Hi devs,
Yesterday
xwiki.org crashed and I had configured it to take a heap dump. I’ve done a quick
analysis that I’m sharing here (I’ll continue to analyse):
Memory retained: 1GB
Main contenders:
1) Document cache: 178MB
2) Lucene WeightedSpanTermExtractor: 166MB
3) IRCBot Threads: 165MB
4) Velocity RuntimeInstance: 38MB
5) SOLR LRUCache (Lucene Document): 38MB
6) EM DefaultCoreExtensionRepository: 38MB
7) NamespaceURLClassLoader: 23MB
I’ve started analyzing some below.
1 - Document Cache Analysis
=======================
* There are 3552 XWikiDocument in memory for 195MB
* The document cache size is 2000 on
xwiki.org
* Large documents (such as Test Reports) take 6MB each (XDOM caching)
* So if we had only large documents in the wiki the cache would need 2000*6MB = 12TO
* I don’t think this cache is memory aware, meaning it doesn’t free its entries when
memory is low
* 178MB for 2000 docs means average of 89K per document. Huge variation between docs with
big content and docs with no or small content
This means that when memory is low on
xwiki.org it should be enough to call a few pages
with some large content to get an OOM.
4 ideas to explore:
Idea 1: Use a cache that evicts entries when some max threshold is reached
** Infinispan doesn’t support this
yet:
https://issues.jboss.org/browse/ISPN-863 and
https://community.jboss.org/thread/165951?start=0&tstart=0
** Guava seems to support size-based eviction with the ability to pass a weight
function:
http://code.google.com/p/guava-libraries/wiki/CachesExplained#Size-based_Ev…
Idea 2: Another idea is a usage of a distributed cache such as memcached or elasticsearch.

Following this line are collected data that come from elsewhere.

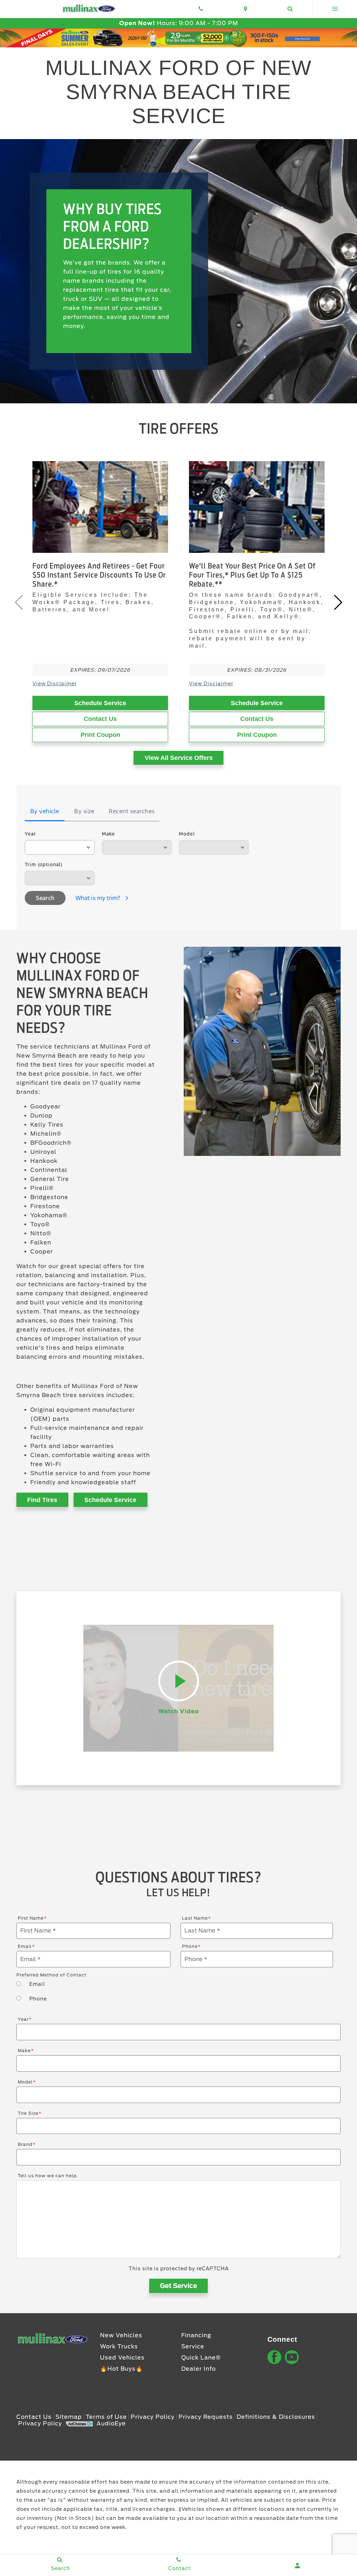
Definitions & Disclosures (276, 2417)
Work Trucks (119, 2346)
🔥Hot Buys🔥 (121, 2368)
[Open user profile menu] (297, 2565)
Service (192, 2346)
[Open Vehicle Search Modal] (290, 8)
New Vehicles (121, 2335)
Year (30, 834)
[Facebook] (274, 2357)
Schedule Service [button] (110, 1499)
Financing (196, 2335)
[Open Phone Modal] (200, 8)
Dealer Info (198, 2368)
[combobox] (60, 847)
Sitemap (68, 2417)
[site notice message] (178, 38)
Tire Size (29, 2113)
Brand (27, 2144)
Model (187, 834)
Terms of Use (106, 2417)
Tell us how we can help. (48, 2175)
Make (108, 834)
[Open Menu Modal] (334, 8)
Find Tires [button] (42, 1499)
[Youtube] (292, 2357)
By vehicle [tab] (44, 811)
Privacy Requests (205, 2417)
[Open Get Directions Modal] (245, 8)
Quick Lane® (201, 2357)
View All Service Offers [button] (179, 757)
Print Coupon (100, 734)
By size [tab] (84, 811)
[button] (337, 602)
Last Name (196, 1918)
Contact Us (100, 718)
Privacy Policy (153, 2417)
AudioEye (111, 2423)
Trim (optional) (43, 864)
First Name (32, 1918)
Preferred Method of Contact (51, 1974)
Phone (191, 1946)
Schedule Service (100, 703)
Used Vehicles (122, 2357)
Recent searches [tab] (132, 811)
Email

I wonder if the overhead of the network communication is too high to make it interesting
vs not caching the XDOM and rendering it every time it’s needed.
Idea 3: Try to reduce even more how the XDOM is stored in memory
Idea 4: Don’t cache the XDOM and render every time and use a title cache for titles. Also
do that for getting sections. I think they are the 2 main uses cases for getting the
XDOM.
As a short term action, I’d recommend to immediately reduce the document cache size from
2000 to 1000 on
wiki.org or double the heap memory.
2 - Lucene WeightedSpanTermExtractor Analysis
=====================================
I’m not sure what this is about yet but it looks strange.
* There is 166MB stored in the Map<String,AtomicReaderContext> of
WeightedSpanTermExtractor.
* That map contains 192 instances
* Example of map items: “doccontent_pt” (2.4MB), “title_ru” (1.8MB), “title_ro” (1.8MB),
etc
Any idea Marius?
3 - IRCBot Analysis
===============
* We use 3 IRCBot threads. They take 55MB each!
* The 55MB is taken by the ExecutionContext
* More precisely the 55MB are held in 77371 org.apache.velocity.runtime.parser.node.Node[]
objects
I need to understand more why it’s so large since it doesn’t look normal.
I also wonder if it keeps increasing or not.
5 - SOLR LRUCache Analysis
=======================
* It’s map of 512 entries (Lucene Document objects). 512 is the cache size.
* Entries are instances of DocSlice
Looks ok and normal.
6 - EM DefaultCoreExtensionRepository Analysis
======================================
* 38MB in "Map<String, DefaultCoreExtension> extensions”
* 33MB in org.codehaus.plexus.util.xml.Xpp3Dom instances (44844 instances) which I guess
corresponds to the pom.xml of all our core extensions mostly.
Looks normal even though 33MB is quite a lot.
7 - NamespaceURLClassLoader Analysis
================================
* 23MB in org.eclipse.jgit.storage.file.WindowCache
* So this seems related to the XWiki Git Module used by the GitHubStats application
installed on
dev.xwiki.org
This looks ok and normal according
to
http://download.eclipse.org/jgit/docs/jgit-2.0.0.201206130900-r/apidocs/org…
Thanks
-Vincent